Siguiendo el rastro distópico de alguna de las novelas de Elio Quiroga podría asegurar que no hay ni hubo pandemia, que las mascarillas son una ilusión óptica, o que en realidad siempre hemos vivido en pandemia y ahora nos ha dado por pensar que hubo un tiempo en que la gente salía, entraba, se arracimaba, se abrazaba y se moría de un fallo orgánico o de una pedrada, pero no de covid. De repente nos dicen que hay una guerra, que todos quieren la paz pero bombardean hospitales y los que no están en la guerra le pasan armas a uno de los contendientes. Eso al menos es lo que cuentan, pero no debe ser así, porque si quieren la paz ¿para qué envían armamento? Quien sabe, tal vez ni siquiera haya guerra y sea un reality como en El show de Truman; o estamos muertos como en El sexto sentido y alucinamos todo esto tipo Matrix.

 

Una vez fui (o creo que fui) con un amigo común a resolver un asunto de trabajo con una funcionaria. Tomamos un café los tres y despachamos el expediente.
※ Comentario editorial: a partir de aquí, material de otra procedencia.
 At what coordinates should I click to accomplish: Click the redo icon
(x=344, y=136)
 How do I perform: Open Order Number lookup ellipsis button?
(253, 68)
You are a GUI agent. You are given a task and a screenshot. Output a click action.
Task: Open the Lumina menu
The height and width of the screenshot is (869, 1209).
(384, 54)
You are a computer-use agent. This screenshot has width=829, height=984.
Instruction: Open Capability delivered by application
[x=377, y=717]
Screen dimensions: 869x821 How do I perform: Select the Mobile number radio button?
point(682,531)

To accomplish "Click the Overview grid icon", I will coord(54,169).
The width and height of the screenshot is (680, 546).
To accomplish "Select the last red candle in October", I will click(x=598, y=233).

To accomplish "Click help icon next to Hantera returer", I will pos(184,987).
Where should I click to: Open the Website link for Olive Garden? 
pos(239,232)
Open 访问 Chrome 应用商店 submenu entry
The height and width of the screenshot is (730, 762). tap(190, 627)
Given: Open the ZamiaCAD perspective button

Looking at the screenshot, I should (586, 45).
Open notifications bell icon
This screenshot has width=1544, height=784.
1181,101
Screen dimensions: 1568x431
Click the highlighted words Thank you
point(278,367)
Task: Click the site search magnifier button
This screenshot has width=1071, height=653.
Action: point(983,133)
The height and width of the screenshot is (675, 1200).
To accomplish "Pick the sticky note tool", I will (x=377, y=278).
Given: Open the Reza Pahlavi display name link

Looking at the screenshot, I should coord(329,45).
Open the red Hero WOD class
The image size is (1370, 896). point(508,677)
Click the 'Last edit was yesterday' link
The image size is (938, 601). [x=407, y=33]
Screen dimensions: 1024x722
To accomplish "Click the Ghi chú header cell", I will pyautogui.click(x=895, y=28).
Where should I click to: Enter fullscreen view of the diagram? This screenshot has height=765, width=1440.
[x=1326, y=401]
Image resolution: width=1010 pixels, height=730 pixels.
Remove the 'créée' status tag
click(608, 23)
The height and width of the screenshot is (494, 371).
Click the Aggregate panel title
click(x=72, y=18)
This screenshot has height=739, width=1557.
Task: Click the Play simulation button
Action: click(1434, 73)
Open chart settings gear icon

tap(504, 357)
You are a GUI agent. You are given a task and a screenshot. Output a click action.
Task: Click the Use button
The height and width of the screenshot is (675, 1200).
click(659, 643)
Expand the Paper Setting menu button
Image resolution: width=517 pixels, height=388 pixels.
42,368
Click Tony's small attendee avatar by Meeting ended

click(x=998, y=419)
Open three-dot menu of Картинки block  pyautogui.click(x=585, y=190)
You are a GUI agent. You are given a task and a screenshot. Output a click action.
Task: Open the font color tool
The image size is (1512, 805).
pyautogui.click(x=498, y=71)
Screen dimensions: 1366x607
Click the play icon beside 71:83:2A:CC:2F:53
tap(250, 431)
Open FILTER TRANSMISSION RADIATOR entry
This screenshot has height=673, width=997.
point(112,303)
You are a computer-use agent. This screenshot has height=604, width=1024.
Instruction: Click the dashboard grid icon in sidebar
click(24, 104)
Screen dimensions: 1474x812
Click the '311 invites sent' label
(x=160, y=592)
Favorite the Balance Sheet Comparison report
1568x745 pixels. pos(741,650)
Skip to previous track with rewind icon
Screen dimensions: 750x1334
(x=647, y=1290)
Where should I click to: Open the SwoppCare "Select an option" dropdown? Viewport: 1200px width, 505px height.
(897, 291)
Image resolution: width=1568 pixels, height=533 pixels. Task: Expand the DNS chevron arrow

Ahora dicen los medios que es la ministra de Sanidad, la que tiene mando en plaza sobre esa pandemia que hoy se quita la mascarilla en el Consejo de ministros. Debe ser una proyección de mi mente, o el cobre se bate en un universo paralelo. ¿Hay que preguntarle a Zenón de Elea, a Leibniz o a Beethoven? ¿Bastará con que leamos las novelas de Elio Quiroga o le preguntamos directamente a Oscar Wilde? A ver qué dice hoy el gobierno, aunque no estoy seguro de en qué universo es.